Once the dishwasher was humming, I went to get ready into something relaxed and breathable for a lowkey day. That translated into an oversized white t-shirt, black athletic shorts, and a ponytail that was just doing its best. We’d call this look functional neutral .

And then, of course, Derek came walking out his room looking like a fitness ad.

He was in a fitted forest green workout shirt that clung to his upper body like a second skin, and dark joggers that absolutely did not need to be that tailored, accenting his thick thighs and narrow waist. Sunglasses were propped on his dark brown hair that was slicked back.

And for what reason? We were going to play a basketball game, but this was giving sponsored content while I was out here dressed like a background character in a sports drink commercial.

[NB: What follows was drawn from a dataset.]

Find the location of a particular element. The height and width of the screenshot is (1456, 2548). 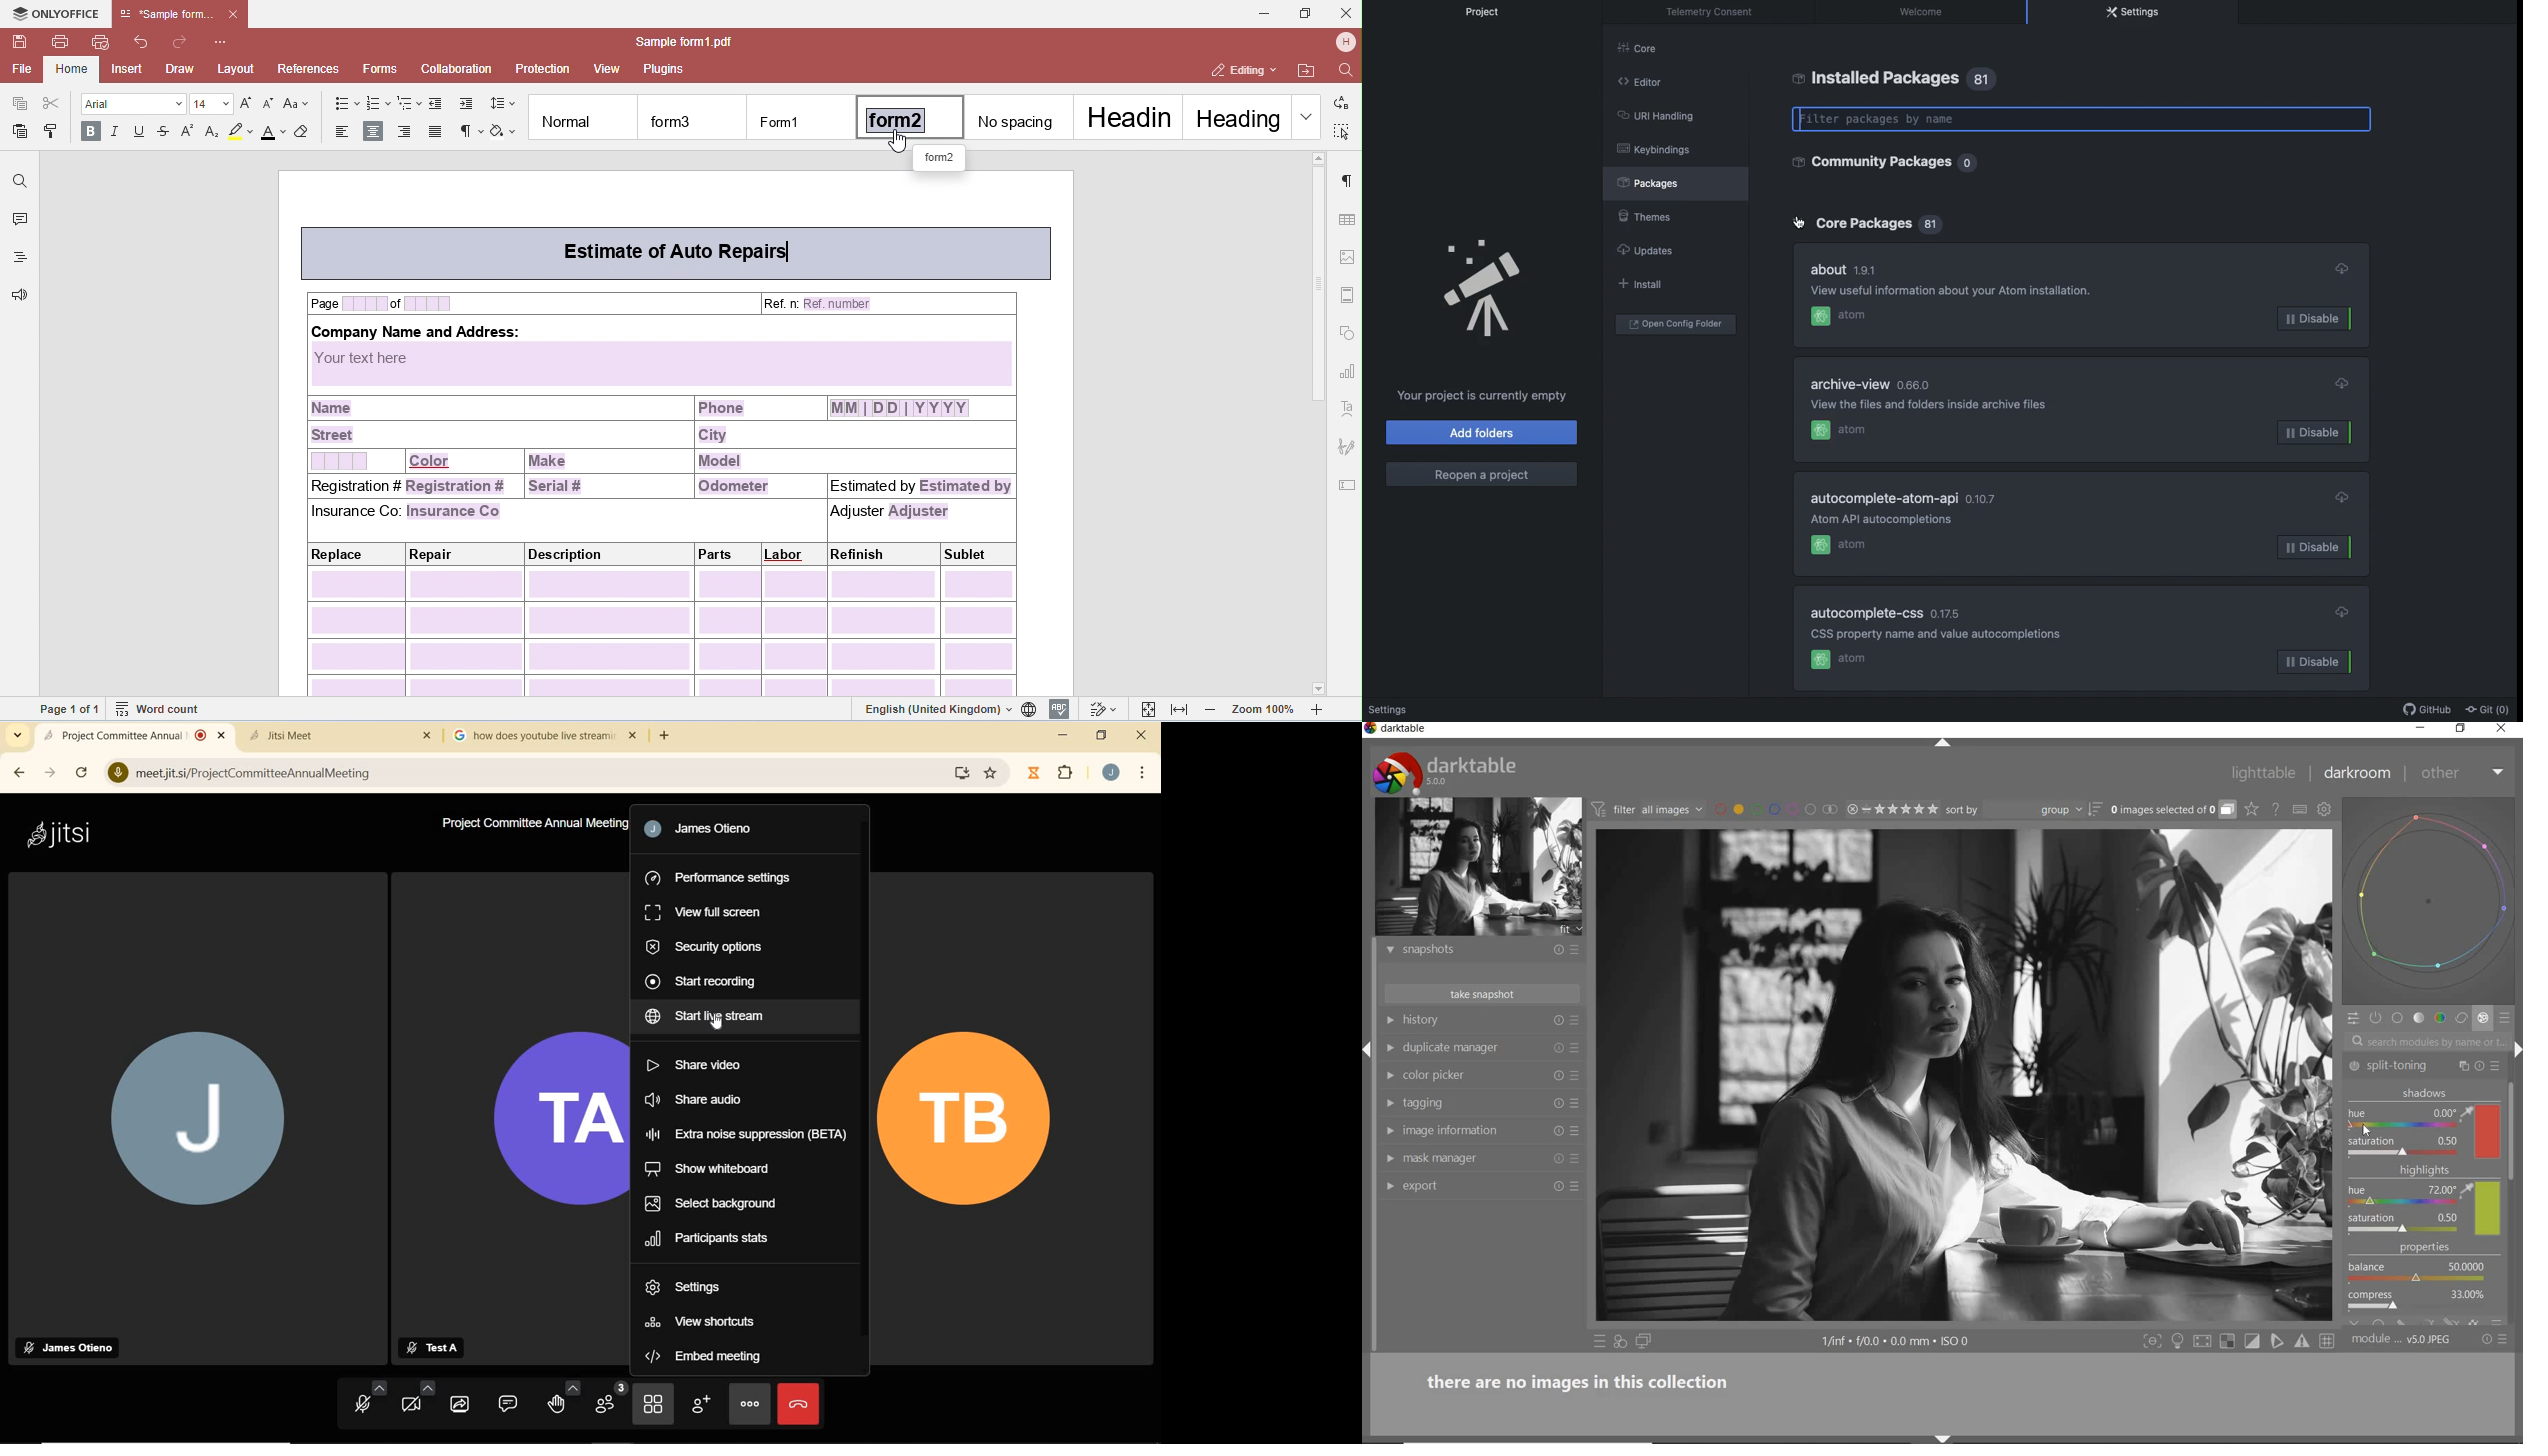

81 is located at coordinates (1935, 226).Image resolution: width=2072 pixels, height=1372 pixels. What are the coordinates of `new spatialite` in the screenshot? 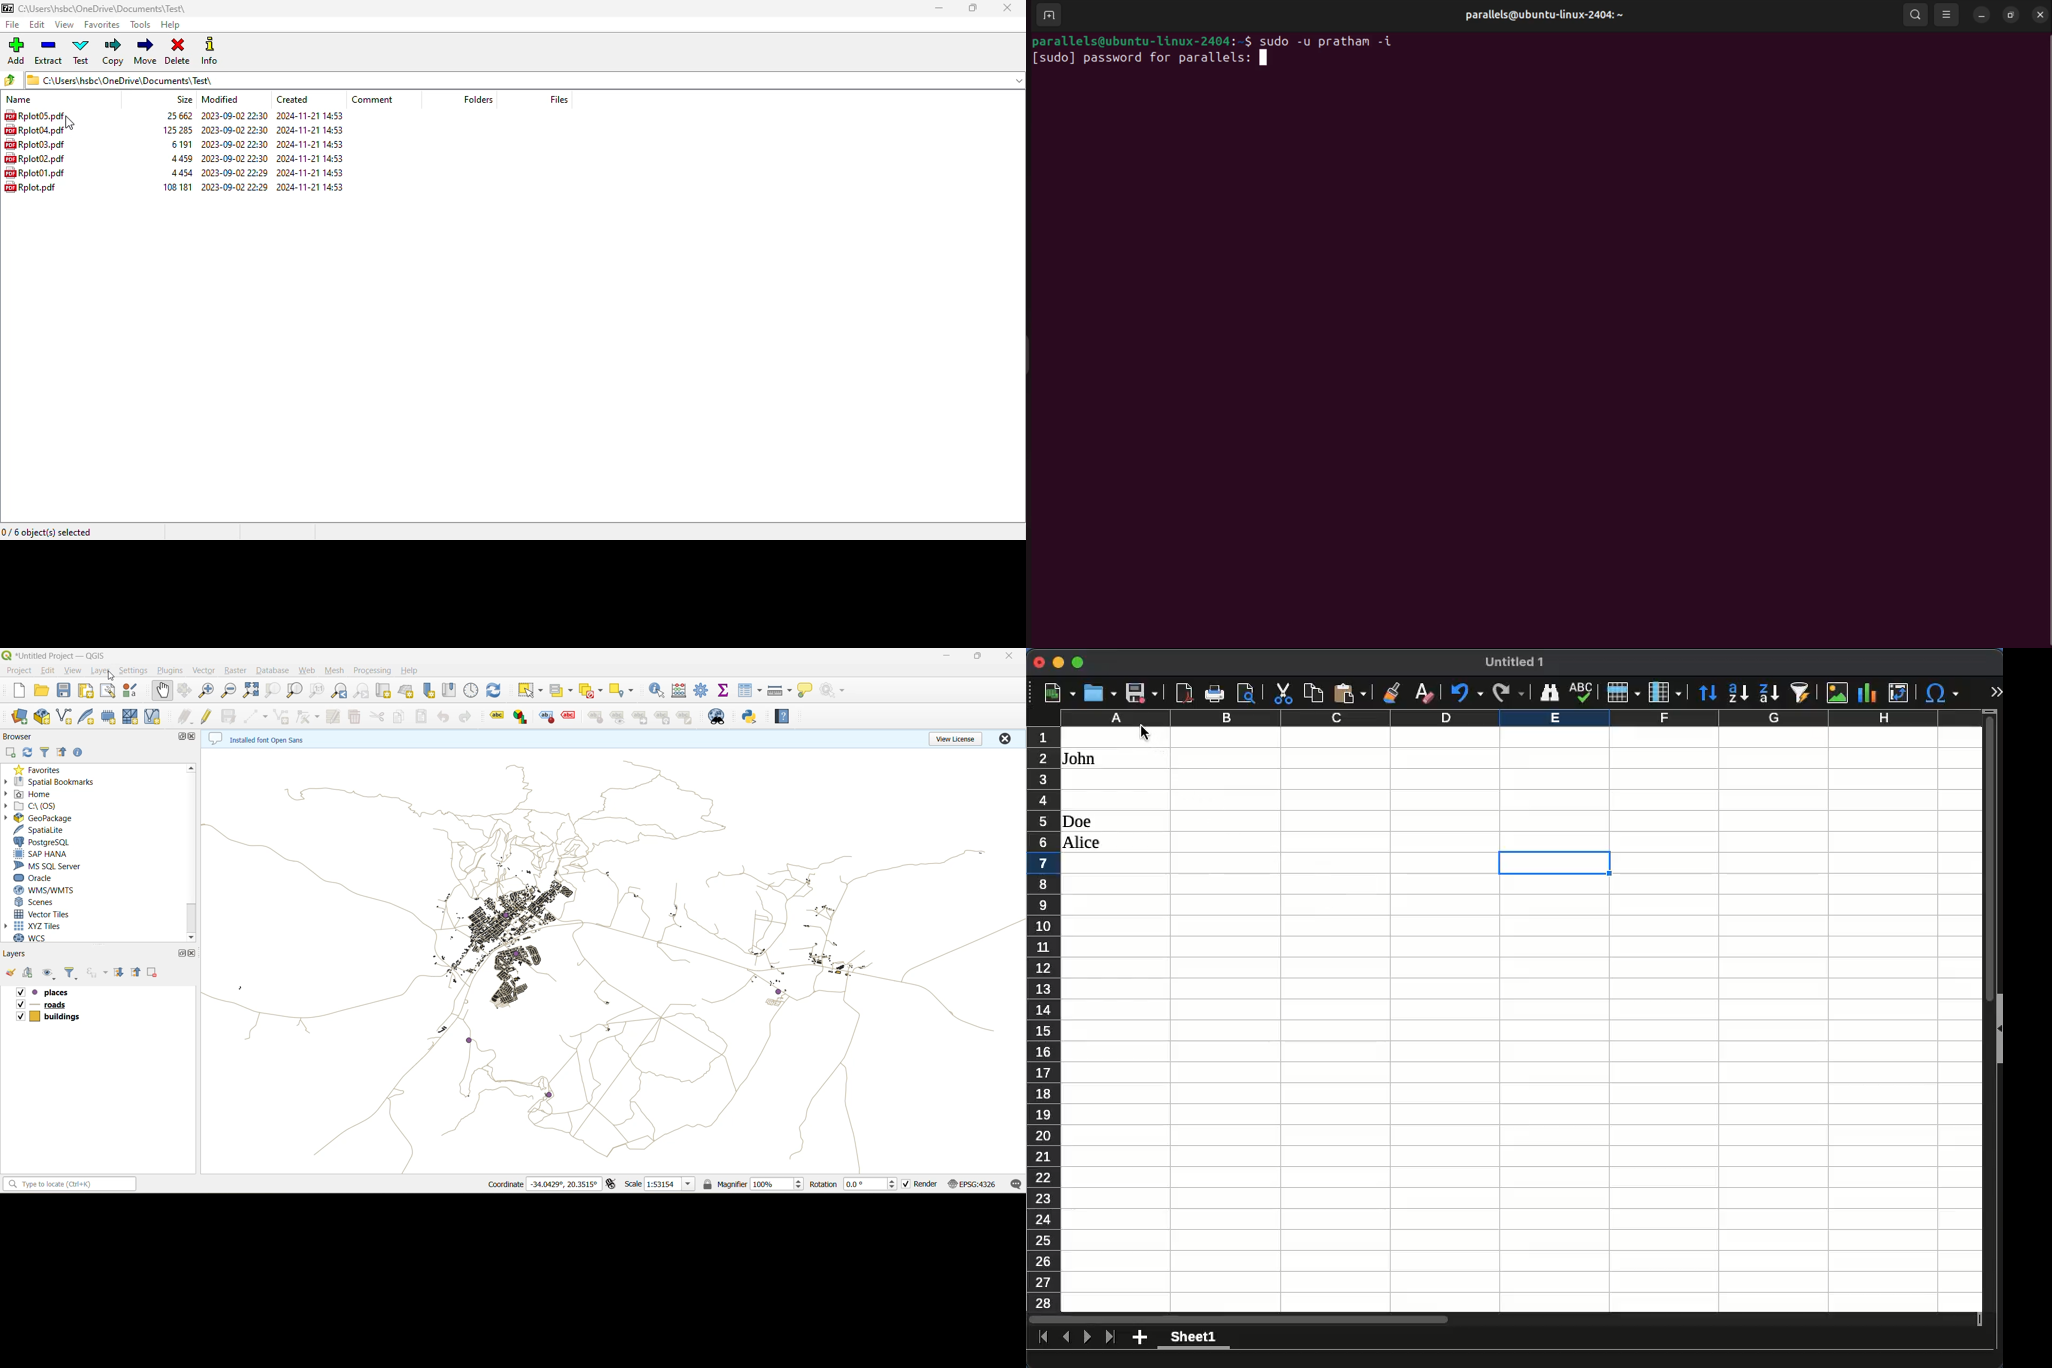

Whatever. It was fine. No big deal. I filled up two tumblers of water, because the Texas heat didn’t care about your outfit, and we headed out.

Some grumbling occurred on the way.

I would neither confirm nor deny if it came from me.

I drove us to a local park with a covered court and grabbed the basketball from my back seat after we parked. I always had one on hand whenever the urge to shoot some hoops hit me, which was admittedly often.

Basketball was one of the few ways I found helped clear my head. There was something about the simple principles of the game that quieted the racing thoughts in my head. All I needed to do was keep the ball moving, breathing, and make the shot.

We made our way onto the court before dropping our things on a nearby bench. Wordlessly, we both began to stretch out our arms and legs, getting the blood flowing.